THE RECORDS
= = = =
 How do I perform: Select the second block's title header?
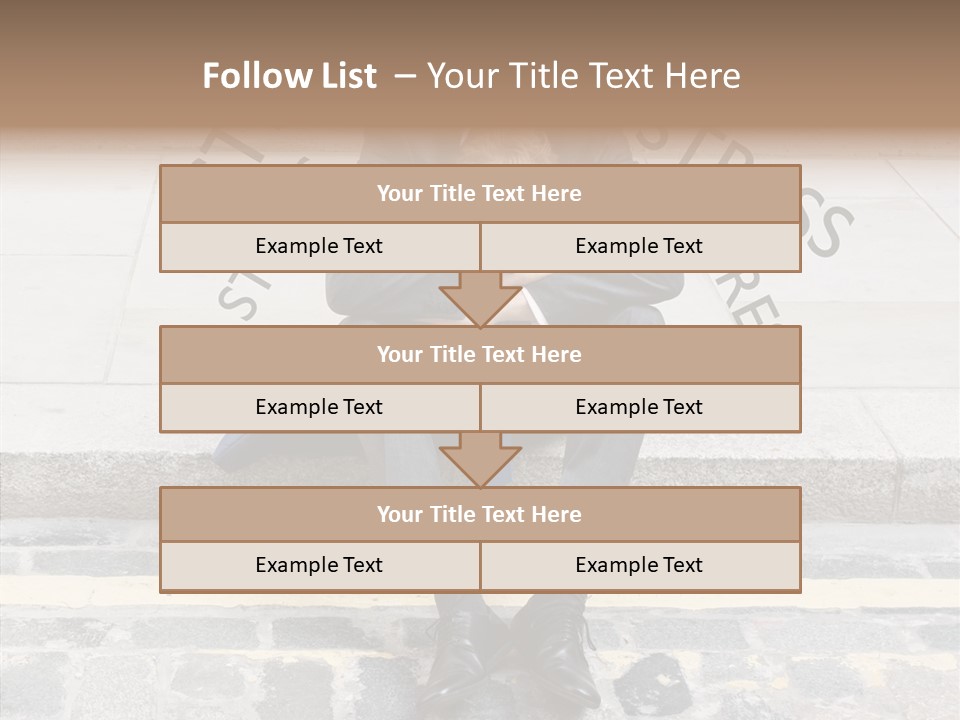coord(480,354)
= = = =
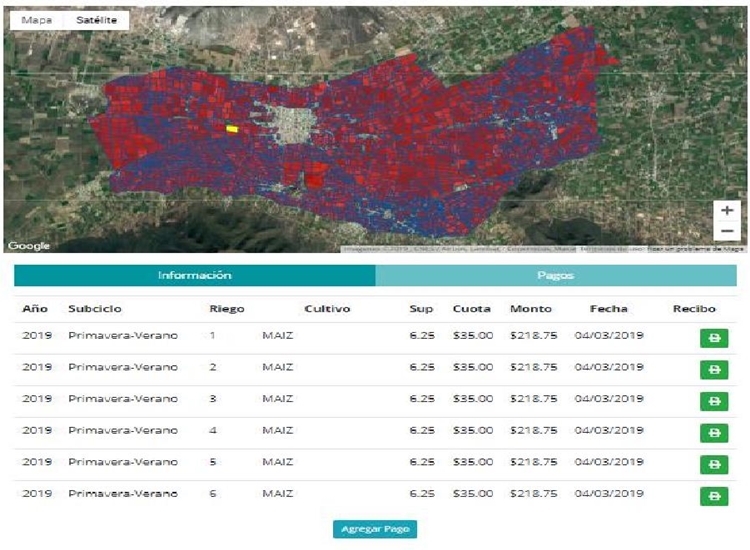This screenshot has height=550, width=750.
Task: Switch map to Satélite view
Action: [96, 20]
= = = =
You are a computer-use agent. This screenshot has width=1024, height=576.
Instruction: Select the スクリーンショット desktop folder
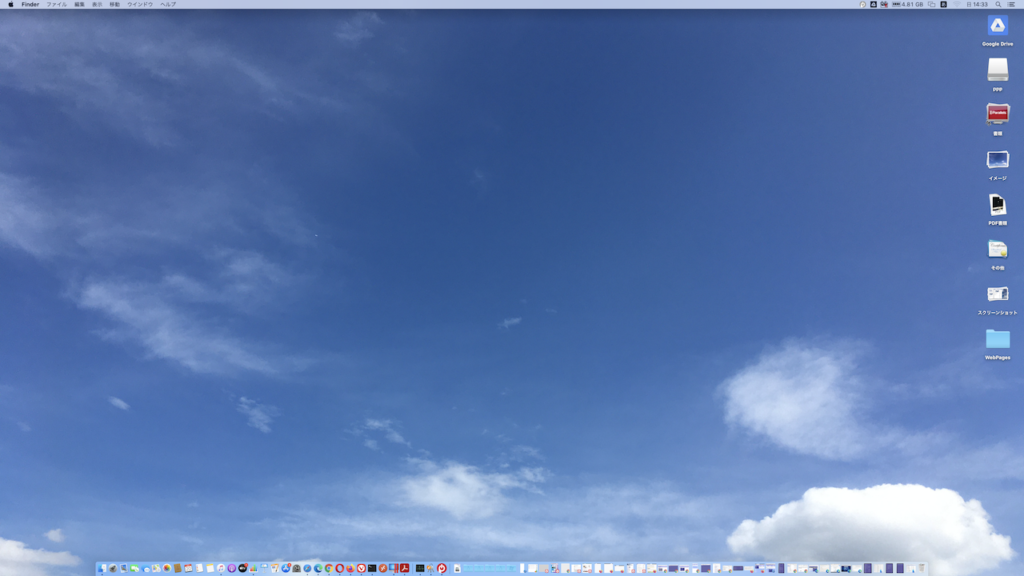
= = = =
TASK DIRECTIONS
After locating the line with "You are a computer-use" in the material above, return it and each line after it exactly, ending at the line with "Instruction: Select the".

YOUR SOLUTION
You are a computer-use agent. This screenshot has width=1024, height=576.
Instruction: Select the スクリーンショット desktop folder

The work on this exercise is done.